#### [TASK DETAILS]
The response must be made up of the lines in the entries below that contain "magnifier".

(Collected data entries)
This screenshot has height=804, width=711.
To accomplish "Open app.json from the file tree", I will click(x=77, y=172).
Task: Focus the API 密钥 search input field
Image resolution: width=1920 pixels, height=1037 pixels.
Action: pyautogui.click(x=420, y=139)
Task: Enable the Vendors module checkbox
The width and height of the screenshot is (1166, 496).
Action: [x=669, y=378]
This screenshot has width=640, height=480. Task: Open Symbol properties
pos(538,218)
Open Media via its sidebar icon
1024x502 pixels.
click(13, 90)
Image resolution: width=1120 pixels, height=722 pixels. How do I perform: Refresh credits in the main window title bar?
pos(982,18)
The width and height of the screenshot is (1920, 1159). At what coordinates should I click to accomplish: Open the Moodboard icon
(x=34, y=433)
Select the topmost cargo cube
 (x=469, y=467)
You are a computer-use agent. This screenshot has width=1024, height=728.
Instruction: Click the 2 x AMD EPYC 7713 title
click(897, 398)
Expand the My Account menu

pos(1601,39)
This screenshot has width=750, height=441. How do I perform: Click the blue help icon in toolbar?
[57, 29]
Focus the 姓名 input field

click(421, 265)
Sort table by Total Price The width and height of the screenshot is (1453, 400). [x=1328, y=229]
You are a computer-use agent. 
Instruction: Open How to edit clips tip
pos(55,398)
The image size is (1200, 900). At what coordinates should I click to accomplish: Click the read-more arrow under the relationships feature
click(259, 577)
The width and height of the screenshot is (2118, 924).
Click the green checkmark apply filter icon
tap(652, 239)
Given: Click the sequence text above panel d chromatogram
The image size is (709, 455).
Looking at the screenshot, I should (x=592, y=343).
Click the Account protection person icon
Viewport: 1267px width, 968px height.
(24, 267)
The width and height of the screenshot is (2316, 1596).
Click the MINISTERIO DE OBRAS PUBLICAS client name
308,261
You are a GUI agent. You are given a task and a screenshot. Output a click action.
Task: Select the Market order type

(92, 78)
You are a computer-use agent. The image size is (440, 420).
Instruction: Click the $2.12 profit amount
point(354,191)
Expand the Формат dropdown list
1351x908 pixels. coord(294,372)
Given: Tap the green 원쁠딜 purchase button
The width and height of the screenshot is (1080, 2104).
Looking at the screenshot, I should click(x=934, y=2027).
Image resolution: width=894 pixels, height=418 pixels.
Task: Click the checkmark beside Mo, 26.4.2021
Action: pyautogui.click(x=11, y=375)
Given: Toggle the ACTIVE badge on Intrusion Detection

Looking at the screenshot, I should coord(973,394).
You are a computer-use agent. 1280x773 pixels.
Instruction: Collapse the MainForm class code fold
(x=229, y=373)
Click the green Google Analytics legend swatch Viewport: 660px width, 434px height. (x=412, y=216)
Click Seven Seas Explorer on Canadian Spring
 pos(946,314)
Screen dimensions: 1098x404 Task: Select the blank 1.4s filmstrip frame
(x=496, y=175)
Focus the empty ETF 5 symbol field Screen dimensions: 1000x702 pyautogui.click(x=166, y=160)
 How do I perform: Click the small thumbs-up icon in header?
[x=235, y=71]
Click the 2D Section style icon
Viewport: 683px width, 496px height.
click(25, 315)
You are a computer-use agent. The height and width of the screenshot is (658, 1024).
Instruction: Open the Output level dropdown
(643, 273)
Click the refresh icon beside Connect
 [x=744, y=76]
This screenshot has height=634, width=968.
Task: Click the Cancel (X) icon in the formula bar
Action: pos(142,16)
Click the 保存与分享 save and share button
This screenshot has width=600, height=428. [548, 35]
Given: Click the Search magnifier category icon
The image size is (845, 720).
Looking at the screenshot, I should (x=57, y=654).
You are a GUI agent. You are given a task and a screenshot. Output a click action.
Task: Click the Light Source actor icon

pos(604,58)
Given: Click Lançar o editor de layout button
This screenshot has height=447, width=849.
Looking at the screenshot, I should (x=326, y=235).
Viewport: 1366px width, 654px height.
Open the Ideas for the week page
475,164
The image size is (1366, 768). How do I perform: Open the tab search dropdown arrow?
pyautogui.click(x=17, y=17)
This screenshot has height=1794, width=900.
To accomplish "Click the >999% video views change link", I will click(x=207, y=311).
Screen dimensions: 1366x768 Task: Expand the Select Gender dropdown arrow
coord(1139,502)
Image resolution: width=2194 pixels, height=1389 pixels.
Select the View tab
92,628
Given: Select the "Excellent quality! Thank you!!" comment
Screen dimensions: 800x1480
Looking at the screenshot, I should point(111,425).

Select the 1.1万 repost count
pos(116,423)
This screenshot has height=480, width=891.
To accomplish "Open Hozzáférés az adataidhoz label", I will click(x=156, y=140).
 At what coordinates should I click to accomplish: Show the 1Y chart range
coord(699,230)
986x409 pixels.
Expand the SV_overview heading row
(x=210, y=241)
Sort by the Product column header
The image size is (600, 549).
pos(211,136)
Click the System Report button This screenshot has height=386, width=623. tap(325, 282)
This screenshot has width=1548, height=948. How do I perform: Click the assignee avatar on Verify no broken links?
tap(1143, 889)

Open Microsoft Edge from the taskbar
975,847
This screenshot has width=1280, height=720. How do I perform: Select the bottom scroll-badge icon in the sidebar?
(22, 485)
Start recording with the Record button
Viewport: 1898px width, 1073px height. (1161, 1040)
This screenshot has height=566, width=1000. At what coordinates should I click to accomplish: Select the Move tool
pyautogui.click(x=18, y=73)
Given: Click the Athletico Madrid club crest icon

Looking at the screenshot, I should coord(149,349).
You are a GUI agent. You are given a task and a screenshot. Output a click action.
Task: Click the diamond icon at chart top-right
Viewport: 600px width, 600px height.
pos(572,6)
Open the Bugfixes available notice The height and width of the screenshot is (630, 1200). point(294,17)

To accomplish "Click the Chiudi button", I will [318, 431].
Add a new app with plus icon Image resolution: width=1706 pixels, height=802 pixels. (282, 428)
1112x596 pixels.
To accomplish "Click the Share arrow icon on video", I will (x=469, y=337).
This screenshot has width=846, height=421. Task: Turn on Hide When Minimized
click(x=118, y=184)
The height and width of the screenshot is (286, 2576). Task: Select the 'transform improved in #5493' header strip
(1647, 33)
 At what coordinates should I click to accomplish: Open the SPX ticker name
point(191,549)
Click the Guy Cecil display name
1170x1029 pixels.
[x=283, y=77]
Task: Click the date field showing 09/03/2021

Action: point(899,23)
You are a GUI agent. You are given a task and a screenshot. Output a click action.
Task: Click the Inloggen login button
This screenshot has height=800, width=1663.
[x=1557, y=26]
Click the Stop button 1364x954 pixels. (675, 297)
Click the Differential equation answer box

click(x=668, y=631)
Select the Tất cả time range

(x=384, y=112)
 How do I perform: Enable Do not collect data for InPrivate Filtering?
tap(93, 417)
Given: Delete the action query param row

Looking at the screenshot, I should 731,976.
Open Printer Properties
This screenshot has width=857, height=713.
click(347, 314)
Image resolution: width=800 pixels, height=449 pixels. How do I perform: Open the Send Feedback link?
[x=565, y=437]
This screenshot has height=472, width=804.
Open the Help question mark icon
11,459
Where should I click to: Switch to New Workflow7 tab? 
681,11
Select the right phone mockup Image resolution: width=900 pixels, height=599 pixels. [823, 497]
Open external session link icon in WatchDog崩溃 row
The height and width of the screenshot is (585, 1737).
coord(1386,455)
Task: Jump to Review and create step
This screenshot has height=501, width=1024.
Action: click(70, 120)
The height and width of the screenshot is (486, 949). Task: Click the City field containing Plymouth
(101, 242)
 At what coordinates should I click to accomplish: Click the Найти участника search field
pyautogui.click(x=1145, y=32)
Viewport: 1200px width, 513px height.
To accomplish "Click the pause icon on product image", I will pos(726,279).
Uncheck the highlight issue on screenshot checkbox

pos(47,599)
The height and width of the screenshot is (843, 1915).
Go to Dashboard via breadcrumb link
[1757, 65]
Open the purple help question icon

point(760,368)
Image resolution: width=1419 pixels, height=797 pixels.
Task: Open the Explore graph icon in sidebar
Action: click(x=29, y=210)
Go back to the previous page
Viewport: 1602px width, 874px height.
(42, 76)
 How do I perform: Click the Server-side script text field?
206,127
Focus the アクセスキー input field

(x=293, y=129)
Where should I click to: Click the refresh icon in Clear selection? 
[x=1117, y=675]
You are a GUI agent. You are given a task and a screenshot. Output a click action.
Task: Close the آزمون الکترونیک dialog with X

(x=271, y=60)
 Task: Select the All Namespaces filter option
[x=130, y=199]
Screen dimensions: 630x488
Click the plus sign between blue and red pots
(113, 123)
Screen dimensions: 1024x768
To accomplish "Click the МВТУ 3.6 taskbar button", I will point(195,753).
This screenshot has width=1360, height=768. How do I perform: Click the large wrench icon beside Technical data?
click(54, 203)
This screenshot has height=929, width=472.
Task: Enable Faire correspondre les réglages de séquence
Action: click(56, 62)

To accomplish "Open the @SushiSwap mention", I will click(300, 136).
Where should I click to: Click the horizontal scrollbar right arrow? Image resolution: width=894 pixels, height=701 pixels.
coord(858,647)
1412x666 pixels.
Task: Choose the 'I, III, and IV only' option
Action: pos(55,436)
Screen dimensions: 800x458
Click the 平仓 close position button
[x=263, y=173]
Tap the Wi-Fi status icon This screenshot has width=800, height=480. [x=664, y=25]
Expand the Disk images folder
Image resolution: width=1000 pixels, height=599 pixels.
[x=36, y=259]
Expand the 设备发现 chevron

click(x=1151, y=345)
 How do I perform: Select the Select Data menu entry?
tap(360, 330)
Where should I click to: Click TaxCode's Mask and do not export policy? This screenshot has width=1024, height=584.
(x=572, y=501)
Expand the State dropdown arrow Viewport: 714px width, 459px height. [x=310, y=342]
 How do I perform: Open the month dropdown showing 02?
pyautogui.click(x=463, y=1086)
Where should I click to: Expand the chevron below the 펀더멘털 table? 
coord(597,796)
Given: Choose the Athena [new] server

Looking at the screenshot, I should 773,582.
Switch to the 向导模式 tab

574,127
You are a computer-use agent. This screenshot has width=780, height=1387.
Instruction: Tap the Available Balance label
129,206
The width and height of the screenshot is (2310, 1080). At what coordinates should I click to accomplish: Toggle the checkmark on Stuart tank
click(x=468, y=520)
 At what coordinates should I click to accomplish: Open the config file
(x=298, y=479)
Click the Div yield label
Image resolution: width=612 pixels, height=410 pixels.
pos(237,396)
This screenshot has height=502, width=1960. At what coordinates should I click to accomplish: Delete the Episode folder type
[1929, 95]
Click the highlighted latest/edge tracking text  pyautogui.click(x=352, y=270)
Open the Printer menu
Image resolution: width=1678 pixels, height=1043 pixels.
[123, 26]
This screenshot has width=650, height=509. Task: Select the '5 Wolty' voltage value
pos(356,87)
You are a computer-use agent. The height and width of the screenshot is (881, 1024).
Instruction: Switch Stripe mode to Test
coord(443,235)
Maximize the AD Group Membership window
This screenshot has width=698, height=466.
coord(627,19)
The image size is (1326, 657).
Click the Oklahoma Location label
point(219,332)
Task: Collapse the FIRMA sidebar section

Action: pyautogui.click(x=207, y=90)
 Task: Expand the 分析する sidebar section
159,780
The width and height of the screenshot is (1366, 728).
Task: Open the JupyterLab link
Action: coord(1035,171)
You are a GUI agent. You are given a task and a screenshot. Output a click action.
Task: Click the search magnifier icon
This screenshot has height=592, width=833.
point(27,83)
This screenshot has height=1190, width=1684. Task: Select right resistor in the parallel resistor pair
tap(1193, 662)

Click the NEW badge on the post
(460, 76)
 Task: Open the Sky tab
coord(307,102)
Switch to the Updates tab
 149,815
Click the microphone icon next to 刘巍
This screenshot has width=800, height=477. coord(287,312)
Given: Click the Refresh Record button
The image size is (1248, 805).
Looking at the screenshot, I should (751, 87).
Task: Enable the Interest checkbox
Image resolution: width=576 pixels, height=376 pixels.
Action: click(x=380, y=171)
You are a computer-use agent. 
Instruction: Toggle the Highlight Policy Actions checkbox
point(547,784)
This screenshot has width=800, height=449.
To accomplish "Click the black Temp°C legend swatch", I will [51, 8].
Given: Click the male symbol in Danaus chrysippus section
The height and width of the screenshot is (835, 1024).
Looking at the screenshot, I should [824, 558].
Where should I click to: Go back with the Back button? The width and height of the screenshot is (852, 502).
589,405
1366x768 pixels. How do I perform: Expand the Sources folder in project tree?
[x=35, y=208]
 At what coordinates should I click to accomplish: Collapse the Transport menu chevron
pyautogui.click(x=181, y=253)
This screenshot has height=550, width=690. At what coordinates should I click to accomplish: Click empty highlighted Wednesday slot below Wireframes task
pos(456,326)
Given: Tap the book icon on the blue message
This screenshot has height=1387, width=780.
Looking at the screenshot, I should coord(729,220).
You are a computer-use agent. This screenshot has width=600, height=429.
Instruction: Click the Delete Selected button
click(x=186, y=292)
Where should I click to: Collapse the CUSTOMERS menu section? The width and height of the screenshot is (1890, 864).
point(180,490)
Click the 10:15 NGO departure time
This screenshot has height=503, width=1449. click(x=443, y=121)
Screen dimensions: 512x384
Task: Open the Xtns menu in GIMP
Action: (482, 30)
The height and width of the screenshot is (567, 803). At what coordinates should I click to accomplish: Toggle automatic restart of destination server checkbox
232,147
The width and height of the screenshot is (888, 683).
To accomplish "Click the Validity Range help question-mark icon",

#### [ANSWER TO THE EXERCISE]
Given: Click the Search magnifier category icon
Task: Click the search magnifier icon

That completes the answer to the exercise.